*Dataset:*
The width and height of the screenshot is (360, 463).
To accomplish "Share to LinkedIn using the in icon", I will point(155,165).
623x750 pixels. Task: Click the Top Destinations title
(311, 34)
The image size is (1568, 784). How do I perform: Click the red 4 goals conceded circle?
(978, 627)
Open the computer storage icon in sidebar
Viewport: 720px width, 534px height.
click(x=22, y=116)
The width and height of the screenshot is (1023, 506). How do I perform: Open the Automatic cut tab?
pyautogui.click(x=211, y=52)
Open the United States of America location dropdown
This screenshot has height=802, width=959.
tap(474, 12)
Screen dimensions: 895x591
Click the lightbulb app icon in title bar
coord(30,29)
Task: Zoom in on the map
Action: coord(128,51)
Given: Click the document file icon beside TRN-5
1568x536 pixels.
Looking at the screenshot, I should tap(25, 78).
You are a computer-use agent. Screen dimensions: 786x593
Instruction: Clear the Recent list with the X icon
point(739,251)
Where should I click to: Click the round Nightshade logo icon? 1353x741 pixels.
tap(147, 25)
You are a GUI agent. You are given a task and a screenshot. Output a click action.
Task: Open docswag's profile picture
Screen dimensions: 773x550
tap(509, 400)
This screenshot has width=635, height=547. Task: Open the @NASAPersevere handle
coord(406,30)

*What to produce:*
The answer must consist of each line from the entries that contains the string "agent".

*Output of the exercise:*
You are a computer-use agent. Screen dimensions: 786x593
You are a GUI agent. You are given a task and a screenshot. Output a click action.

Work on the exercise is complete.